The length given for $\Delta x_i$  is just the normal formula for the length of an interval: upper boundary - lower boundary. Since the upper boundary is $c_i=\frac{i^2}{n^2}$ and the lower boundary is $c_{i-1}=\frac{(i-1)^2}{n^2}$ you get the stated formula for $\Delta x_i$
A: It appears that you are not familiar with the definition of a Riemann sum. For clarity I repeat the definition here. Let $f$ be a bounded function on interval $[a, b] $. A set $P$ of the form $$P=\{x_{0},x_{1},x_{2},\ldots,x_{n}\}$$ is said to be a partition of interval $[a, b] $ if $$a=x_{0}<x_{1}<x_{2}<\cdots<x_{n}=b$$ If $P$ is such a partition of $[a, b] $ and $t_{i} $ is any point in the interval $[x_{i-1},x_{i}]$ then the expression $$\sum_{i=1}^{n}f(t_{i})(x_{i}-x_{i-1})$$ is called a Riemann sum for $f$ over partition $P$. The expression $(x_{i} - x_{i-1})$ is also denoted by $\Delta x_{i} $. 

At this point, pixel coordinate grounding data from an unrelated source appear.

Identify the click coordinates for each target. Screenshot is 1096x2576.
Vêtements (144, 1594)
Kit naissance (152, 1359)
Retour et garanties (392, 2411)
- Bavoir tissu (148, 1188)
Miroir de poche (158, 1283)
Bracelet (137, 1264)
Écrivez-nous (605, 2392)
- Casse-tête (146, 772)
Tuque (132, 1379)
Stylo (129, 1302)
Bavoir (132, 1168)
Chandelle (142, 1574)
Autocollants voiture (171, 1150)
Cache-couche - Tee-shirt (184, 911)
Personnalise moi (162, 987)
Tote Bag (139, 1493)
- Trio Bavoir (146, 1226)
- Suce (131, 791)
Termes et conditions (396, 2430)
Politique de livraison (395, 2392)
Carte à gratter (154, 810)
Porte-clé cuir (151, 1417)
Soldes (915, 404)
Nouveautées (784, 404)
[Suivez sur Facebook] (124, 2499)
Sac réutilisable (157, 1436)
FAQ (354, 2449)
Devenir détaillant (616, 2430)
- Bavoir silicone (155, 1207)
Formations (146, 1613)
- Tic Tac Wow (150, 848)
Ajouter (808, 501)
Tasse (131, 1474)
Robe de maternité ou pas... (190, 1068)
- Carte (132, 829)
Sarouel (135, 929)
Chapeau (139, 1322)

In the current question the interval under consideration is $[0,1]$. The points $t_{i} $ are chosen to match the right end points so that $t_{i} =x_{i} $. Now the question chooses $x_{i} =i^{2}/n^{2}$. This is OK because we require $x_{0}=a=0,x_{n}=b=1$ (both of these are true here) and also that $x_{i-1}<x_{i}$ for $i=1,2,\ldots,n$ (which is also true here). And your question uses the notation $c_{i} $ instead of usual $t_{i} $ ('t' for tags). The choice of points $x_{i} $ given by $x_{i} = i^{2}/n^{2}$ automatically leads to $$\Delta x_{i} =x_{i} - x_{i-1}=\frac{i^{2}}{n^{2}}-\frac{(i-1)^{2}}{n^{2}}$$ and we have $c_{i} =t_{i} =x_{i} =i^{2}/n^{2}$. Choosing such points $c_{i} $ ensures that $f(c_{i}) =i/n$ is without any square roots which helps in evaluating the corresponding Riemann sum.